Stored items
+--
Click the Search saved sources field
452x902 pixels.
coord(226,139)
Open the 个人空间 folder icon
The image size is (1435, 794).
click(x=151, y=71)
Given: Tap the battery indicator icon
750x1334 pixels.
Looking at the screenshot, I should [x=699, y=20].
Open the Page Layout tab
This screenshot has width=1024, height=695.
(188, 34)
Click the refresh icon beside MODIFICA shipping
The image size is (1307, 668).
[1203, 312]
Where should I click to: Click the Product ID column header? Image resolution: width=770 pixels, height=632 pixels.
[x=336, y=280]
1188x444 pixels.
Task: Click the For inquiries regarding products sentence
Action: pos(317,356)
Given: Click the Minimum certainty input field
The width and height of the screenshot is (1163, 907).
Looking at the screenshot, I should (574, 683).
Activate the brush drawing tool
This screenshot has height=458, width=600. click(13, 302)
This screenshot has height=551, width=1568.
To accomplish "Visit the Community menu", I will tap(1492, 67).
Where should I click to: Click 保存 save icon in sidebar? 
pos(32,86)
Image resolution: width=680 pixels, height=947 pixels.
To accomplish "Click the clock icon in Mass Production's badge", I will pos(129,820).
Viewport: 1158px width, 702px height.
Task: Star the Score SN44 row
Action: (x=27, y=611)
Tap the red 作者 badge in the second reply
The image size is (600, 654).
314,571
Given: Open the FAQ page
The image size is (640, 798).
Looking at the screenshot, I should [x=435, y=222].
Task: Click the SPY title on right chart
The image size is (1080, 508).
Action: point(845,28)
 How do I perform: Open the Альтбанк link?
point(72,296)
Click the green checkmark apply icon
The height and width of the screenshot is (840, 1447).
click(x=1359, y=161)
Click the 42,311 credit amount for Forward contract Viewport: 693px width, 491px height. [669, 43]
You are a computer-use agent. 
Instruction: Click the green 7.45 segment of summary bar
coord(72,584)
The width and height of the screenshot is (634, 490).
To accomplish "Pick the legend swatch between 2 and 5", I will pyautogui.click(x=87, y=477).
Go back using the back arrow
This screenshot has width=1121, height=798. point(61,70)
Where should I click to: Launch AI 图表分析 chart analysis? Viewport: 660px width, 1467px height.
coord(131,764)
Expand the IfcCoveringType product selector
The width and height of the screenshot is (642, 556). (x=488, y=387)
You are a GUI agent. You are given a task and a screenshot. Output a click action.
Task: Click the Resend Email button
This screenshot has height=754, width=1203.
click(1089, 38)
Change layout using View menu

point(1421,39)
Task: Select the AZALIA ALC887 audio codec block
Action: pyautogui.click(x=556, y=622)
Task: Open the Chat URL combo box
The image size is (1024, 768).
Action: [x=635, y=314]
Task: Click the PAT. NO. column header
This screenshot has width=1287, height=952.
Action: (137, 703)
+--
The data above should be copied exactly, with no line omitted.

Click the Search saved sources field
452x902 pixels.
coord(226,139)
Open the 个人空间 folder icon
The image size is (1435, 794).
click(x=151, y=71)
Given: Tap the battery indicator icon
750x1334 pixels.
Looking at the screenshot, I should [x=699, y=20].
Open the Page Layout tab
This screenshot has width=1024, height=695.
(188, 34)
Click the refresh icon beside MODIFICA shipping
The image size is (1307, 668).
[1203, 312]
Where should I click to: Click the Product ID column header? Image resolution: width=770 pixels, height=632 pixels.
[x=336, y=280]
1188x444 pixels.
Task: Click the For inquiries regarding products sentence
Action: pos(317,356)
Given: Click the Minimum certainty input field
The width and height of the screenshot is (1163, 907).
Looking at the screenshot, I should (574, 683).
Activate the brush drawing tool
This screenshot has height=458, width=600. click(13, 302)
This screenshot has height=551, width=1568.
To accomplish "Visit the Community menu", I will tap(1492, 67).
Where should I click to: Click 保存 save icon in sidebar? 
pos(32,86)
Image resolution: width=680 pixels, height=947 pixels.
To accomplish "Click the clock icon in Mass Production's badge", I will pos(129,820).
Viewport: 1158px width, 702px height.
Task: Star the Score SN44 row
Action: (x=27, y=611)
Tap the red 作者 badge in the second reply
The image size is (600, 654).
314,571
Given: Open the FAQ page
The image size is (640, 798).
Looking at the screenshot, I should [x=435, y=222].
Task: Click the SPY title on right chart
The image size is (1080, 508).
Action: point(845,28)
 How do I perform: Open the Альтбанк link?
point(72,296)
Click the green checkmark apply icon
The height and width of the screenshot is (840, 1447).
click(x=1359, y=161)
Click the 42,311 credit amount for Forward contract Viewport: 693px width, 491px height. [669, 43]
You are a computer-use agent. 
Instruction: Click the green 7.45 segment of summary bar
coord(72,584)
The width and height of the screenshot is (634, 490).
To accomplish "Pick the legend swatch between 2 and 5", I will pyautogui.click(x=87, y=477).
Go back using the back arrow
This screenshot has width=1121, height=798. point(61,70)
Where should I click to: Launch AI 图表分析 chart analysis? Viewport: 660px width, 1467px height.
coord(131,764)
Expand the IfcCoveringType product selector
The width and height of the screenshot is (642, 556). (x=488, y=387)
You are a GUI agent. You are given a task and a screenshot. Output a click action.
Task: Click the Resend Email button
This screenshot has height=754, width=1203.
click(1089, 38)
Change layout using View menu

point(1421,39)
Task: Select the AZALIA ALC887 audio codec block
Action: pyautogui.click(x=556, y=622)
Task: Open the Chat URL combo box
The image size is (1024, 768).
Action: [x=635, y=314]
Task: Click the PAT. NO. column header
This screenshot has width=1287, height=952.
Action: (137, 703)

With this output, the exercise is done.